The GLK has a comprehensive restraint system which consists of seatbelt tensioners and nine airbags, which are deployed selectively depending on the type of collision and its severity to reduce the forces exerted on the occupants.
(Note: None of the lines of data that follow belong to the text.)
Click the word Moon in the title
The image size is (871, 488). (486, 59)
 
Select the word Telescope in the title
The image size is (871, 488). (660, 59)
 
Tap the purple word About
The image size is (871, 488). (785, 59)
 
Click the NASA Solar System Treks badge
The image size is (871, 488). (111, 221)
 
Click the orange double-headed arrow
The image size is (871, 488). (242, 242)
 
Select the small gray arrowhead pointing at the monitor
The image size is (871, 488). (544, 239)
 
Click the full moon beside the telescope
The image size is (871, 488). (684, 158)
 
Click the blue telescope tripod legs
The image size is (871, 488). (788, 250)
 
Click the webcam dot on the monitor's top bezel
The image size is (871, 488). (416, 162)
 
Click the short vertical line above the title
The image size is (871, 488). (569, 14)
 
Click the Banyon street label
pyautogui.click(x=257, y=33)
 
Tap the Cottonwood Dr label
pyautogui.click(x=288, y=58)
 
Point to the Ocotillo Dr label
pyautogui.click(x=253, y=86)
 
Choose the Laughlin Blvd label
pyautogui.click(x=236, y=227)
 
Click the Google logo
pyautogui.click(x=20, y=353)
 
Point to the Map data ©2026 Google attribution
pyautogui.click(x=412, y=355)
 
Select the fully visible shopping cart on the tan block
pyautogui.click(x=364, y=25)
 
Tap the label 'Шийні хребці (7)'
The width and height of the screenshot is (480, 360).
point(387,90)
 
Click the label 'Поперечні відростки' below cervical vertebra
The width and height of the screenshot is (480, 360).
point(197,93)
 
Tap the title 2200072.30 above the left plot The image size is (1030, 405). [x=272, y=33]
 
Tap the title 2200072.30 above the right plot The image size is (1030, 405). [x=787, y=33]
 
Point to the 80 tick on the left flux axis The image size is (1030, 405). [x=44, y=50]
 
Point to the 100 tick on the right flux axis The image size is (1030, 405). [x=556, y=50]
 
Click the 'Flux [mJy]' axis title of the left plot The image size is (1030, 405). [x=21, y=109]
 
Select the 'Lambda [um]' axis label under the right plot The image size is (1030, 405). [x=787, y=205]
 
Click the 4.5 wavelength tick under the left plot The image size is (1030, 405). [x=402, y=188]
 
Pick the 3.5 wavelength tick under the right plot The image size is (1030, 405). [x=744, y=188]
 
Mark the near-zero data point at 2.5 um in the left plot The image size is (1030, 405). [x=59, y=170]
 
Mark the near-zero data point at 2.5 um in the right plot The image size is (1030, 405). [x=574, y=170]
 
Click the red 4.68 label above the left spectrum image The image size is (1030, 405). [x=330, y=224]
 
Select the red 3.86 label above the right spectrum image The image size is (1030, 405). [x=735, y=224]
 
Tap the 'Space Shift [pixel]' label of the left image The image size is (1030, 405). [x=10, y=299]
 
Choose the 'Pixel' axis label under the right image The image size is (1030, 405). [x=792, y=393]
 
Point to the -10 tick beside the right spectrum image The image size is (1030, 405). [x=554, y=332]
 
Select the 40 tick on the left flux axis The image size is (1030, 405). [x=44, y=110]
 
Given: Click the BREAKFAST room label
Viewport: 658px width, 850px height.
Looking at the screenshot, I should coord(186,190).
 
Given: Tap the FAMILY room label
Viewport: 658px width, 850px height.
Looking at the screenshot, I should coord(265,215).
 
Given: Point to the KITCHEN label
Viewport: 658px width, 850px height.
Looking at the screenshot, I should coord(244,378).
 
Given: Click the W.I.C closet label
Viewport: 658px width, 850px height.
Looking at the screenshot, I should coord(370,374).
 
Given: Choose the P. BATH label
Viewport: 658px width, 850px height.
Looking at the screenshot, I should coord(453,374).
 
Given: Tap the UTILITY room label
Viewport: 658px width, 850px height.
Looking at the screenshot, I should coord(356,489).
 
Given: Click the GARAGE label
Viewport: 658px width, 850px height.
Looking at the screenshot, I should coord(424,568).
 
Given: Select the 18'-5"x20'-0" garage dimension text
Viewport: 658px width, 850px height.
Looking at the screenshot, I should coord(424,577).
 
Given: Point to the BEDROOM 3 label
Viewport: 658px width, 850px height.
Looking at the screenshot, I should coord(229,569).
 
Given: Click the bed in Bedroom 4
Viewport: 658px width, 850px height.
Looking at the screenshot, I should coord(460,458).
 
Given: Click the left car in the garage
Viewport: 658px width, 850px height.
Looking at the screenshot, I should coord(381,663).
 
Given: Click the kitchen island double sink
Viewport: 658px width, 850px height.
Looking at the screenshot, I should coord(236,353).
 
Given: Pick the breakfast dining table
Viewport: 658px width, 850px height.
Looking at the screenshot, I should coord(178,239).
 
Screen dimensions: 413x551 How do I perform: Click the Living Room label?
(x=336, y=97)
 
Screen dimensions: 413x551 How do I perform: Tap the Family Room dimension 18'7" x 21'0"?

2015 Mercedes GLK on IIHS:
| Category | Rating |
|---|---|
| Moderate overlap frontal offset | Good |
| Side impact | Good |
| Roof strength | Good |
| Head restraints & seats | Good |

^{1} vehicle structure rated "Good"
^{2} strength-to-weight ratio: 6.41

Euro NCAP test results Mercedes-Benz GLK-Class, Small Off-Road (2010)
| Test | Points | % |
|---|---|---|
| Overall: | Star |  |
| Adult occupant: | 32 | 89% |
| Child occupant: | 37 | 76% |
| Pedestrian: | 17 | 47% |
| Safety assist: | 6 | 86% |

===Engines===

Petrol engines
| Model | Years | Type | Power, torque@rpm |
| GLK 280 4MATIC | 2008–2009 | 2,996 cc (183 cu in) 24V V6 (M 272 DE 30) | 231 PS (170 kW; 228 hp)@6000, 300 N⋅m (221 lb⋅ft)@2500–5000 |
| GLK 300 4MATIC | 2009–2011 |
| GLK 350 4MATIC | 2008–2012 | 3,498 cc (213 cu in) 24V V6 (M 272 DE 35) | 272 PS (200 kW; 268 hp)@6000, 350 N⋅m (258 lb⋅ft)@2400–5000 |

Diesel engines
Model: Years; Type; Power, torque@rpm
GLK 200 CDI BlueEFFICIENCY: 2010–2012; 2,143 cc (131 cu in) 16V I4 turbo (OM 651 DE 22 LA red.); 143 PS (105 kW; 141 hp)@3200–4600, 350 N⋅m (258 lb⋅ft)@1200–2800
GLK 220 CDI BlueEFFICIENCY: 2009–2012; 170 PS (125 kW; 168 hp)@3200–4200, 400 N⋅m (295 lb⋅ft)@1400–2800
GLK 220 CDI 4MATIC BlueEFFICIENCY: 170 PS (125 kW; 168 hp)@3200–4200, 400 N⋅m (295 lb⋅ft)@1400–2800
GLK 250 CDI 4MATIC BlueEFFICIENCY: 204 PS (150 kW; 201 hp)@4200, 500 N⋅m (369 lb⋅ft)@1600–1800
GLK 320 CDI 4MATIC: 2008–2009; 2,987 cc (182 cu in) 24V V6 turbo (OM 642 DE 30 LA); 224 PS (165 kW; 221 hp)@3800, 540 N⋅m (398 lb⋅ft)@1600–2400
GLK 350 CDI 4MATIC (224PS): 2009–2010
GLK 350 CDI 4MATIC (231PS): 2010–2012; 231 PS (170 kW; 228 hp)@3800, 540 N⋅m (398 lb⋅ft)@1600–2400

In 2009, the GLK 280 4Matic and GLK 320 CDI 4Matic were replaced by the GLK 300 4Matic and GLK 350 CDI 4Matic respectively.

===Production===

In December 2011, the first locally produced Mercedes-Benz GLK was made in the Beijing production plant of Beijing Benz Automotive Co., Ltd. (BBAC).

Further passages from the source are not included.